» What is needed
All lines below containing "computer" are to be listed.

» Supplied material
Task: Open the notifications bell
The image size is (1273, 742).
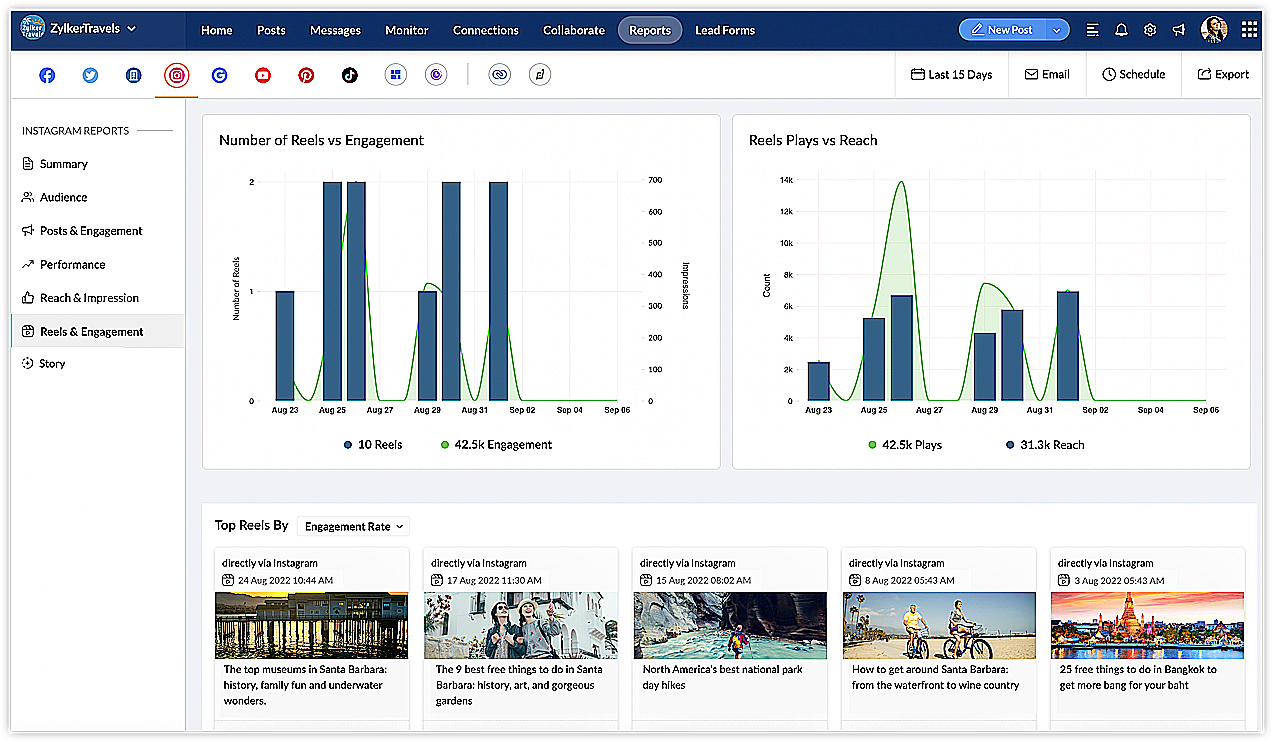Action: click(1121, 30)
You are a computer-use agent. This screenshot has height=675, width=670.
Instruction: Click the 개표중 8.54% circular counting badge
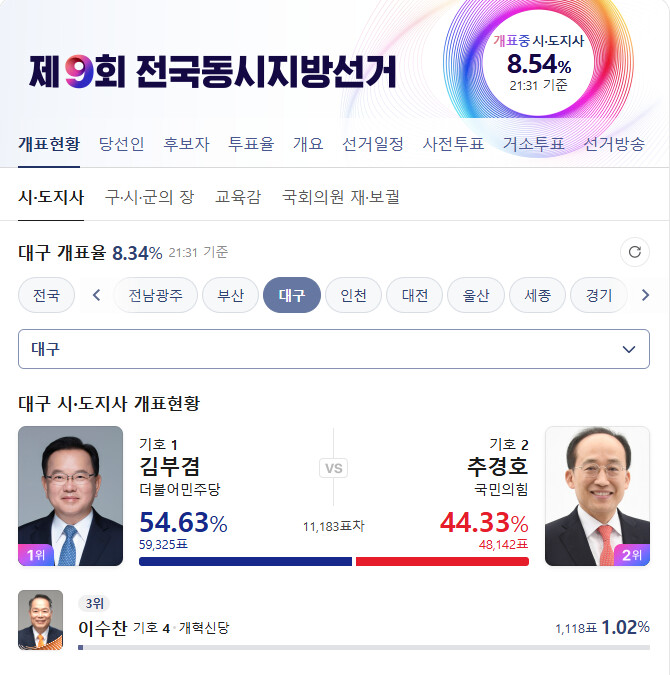[x=538, y=64]
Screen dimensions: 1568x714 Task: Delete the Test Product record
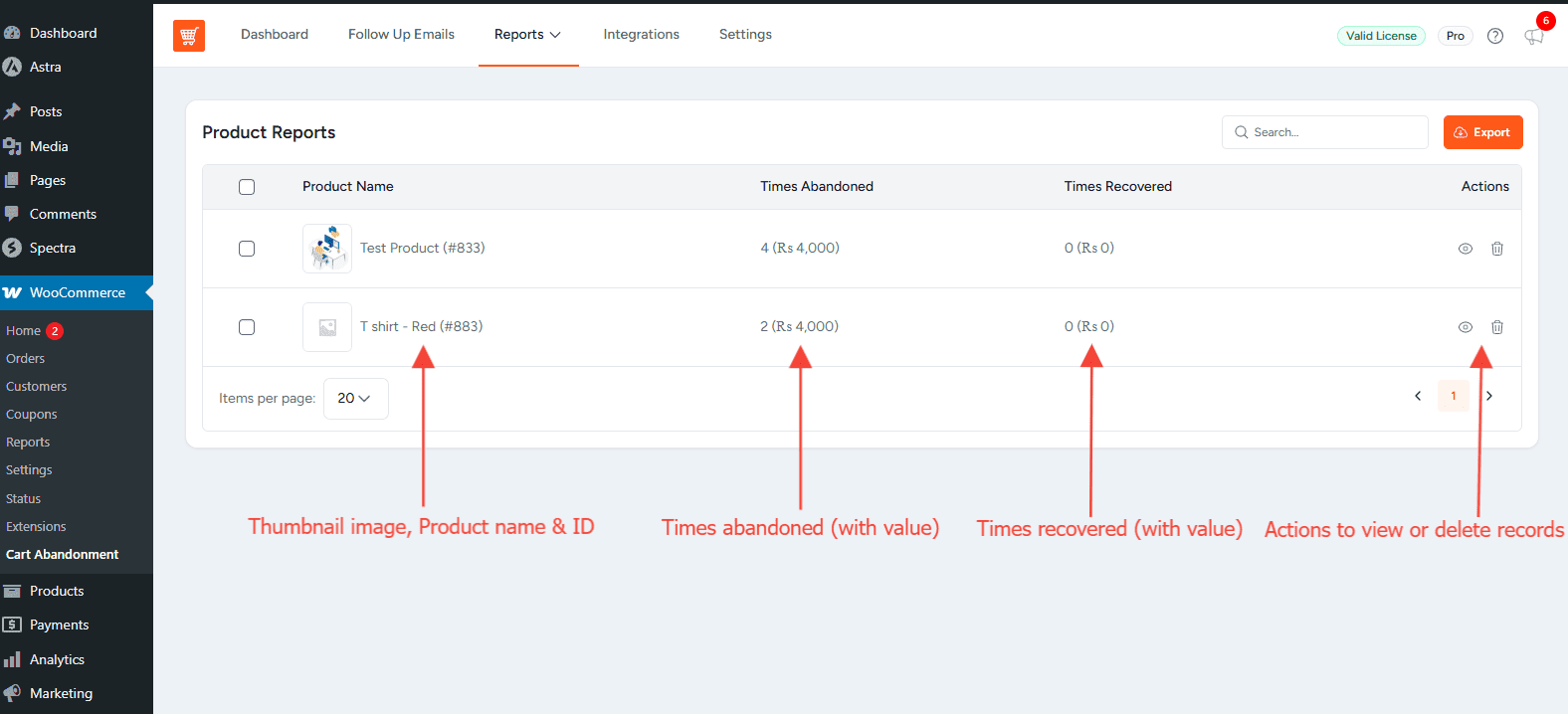tap(1496, 249)
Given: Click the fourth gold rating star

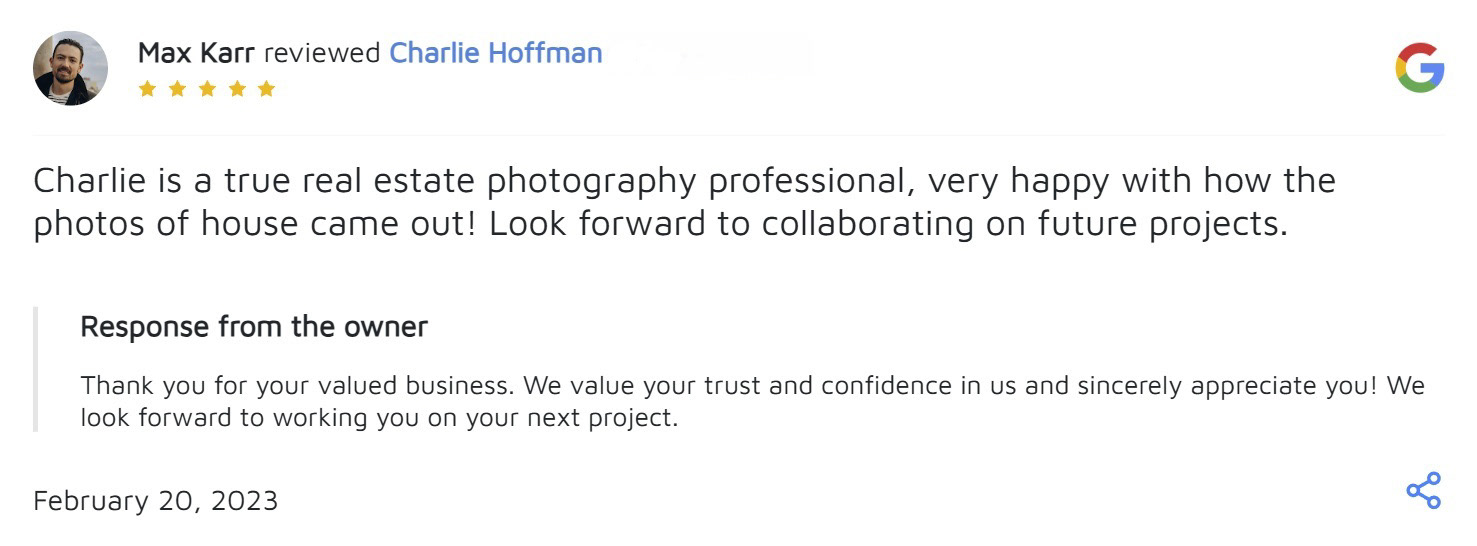Looking at the screenshot, I should [x=237, y=89].
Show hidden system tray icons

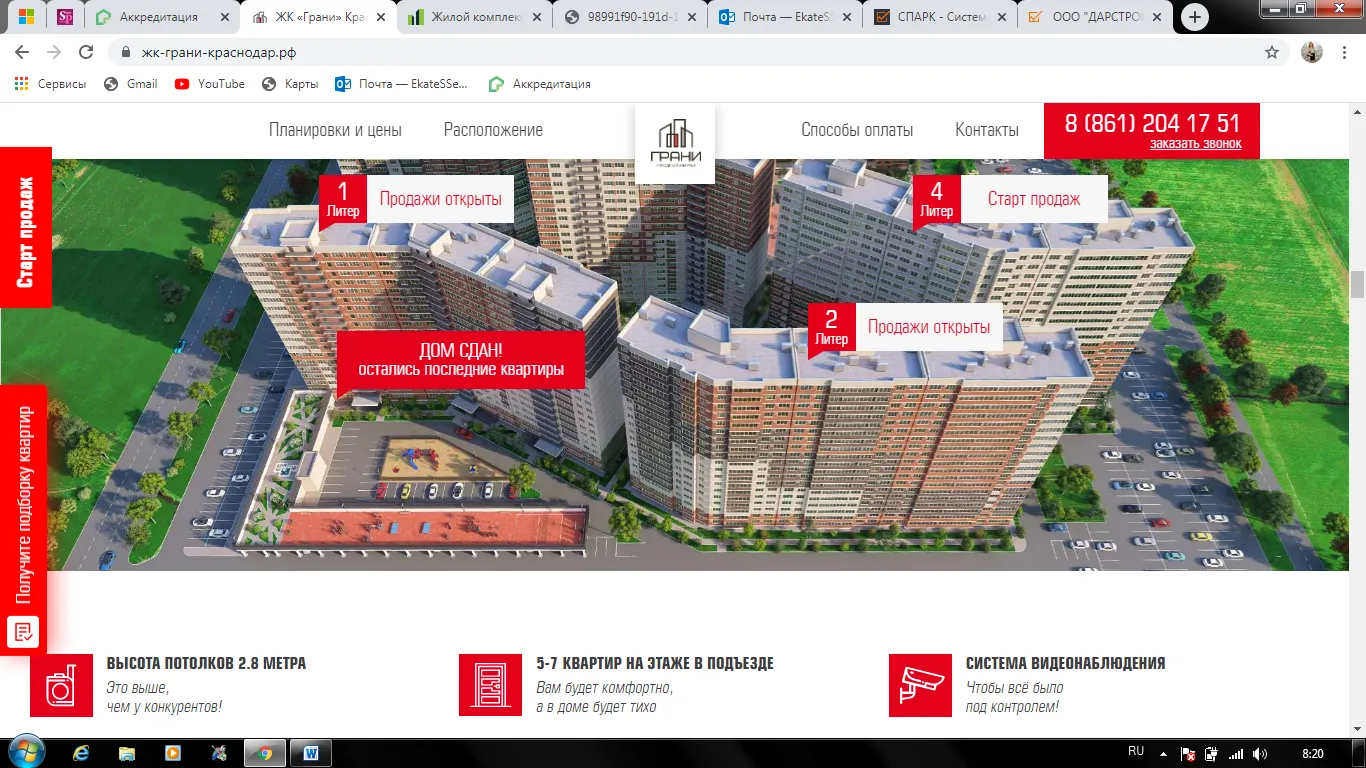(x=1163, y=753)
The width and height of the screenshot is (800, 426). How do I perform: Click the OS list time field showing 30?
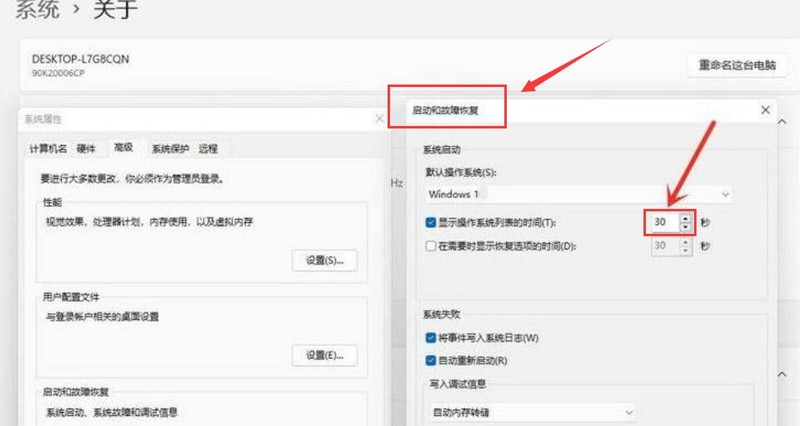(x=660, y=221)
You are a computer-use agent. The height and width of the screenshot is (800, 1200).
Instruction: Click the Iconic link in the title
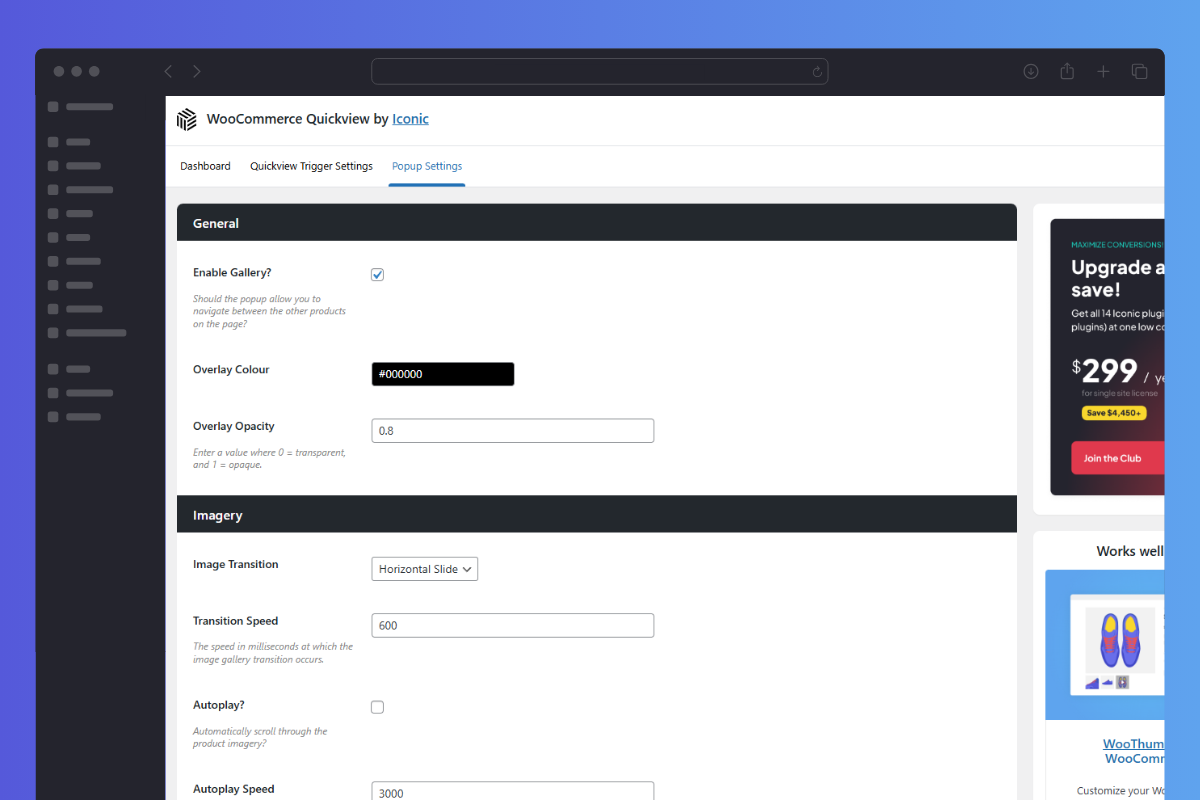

» Written solution
You are a computer-use agent. This screenshot has height=675, width=670.
You are a computer-use agent. The height and width of the screenshot is (800, 1200).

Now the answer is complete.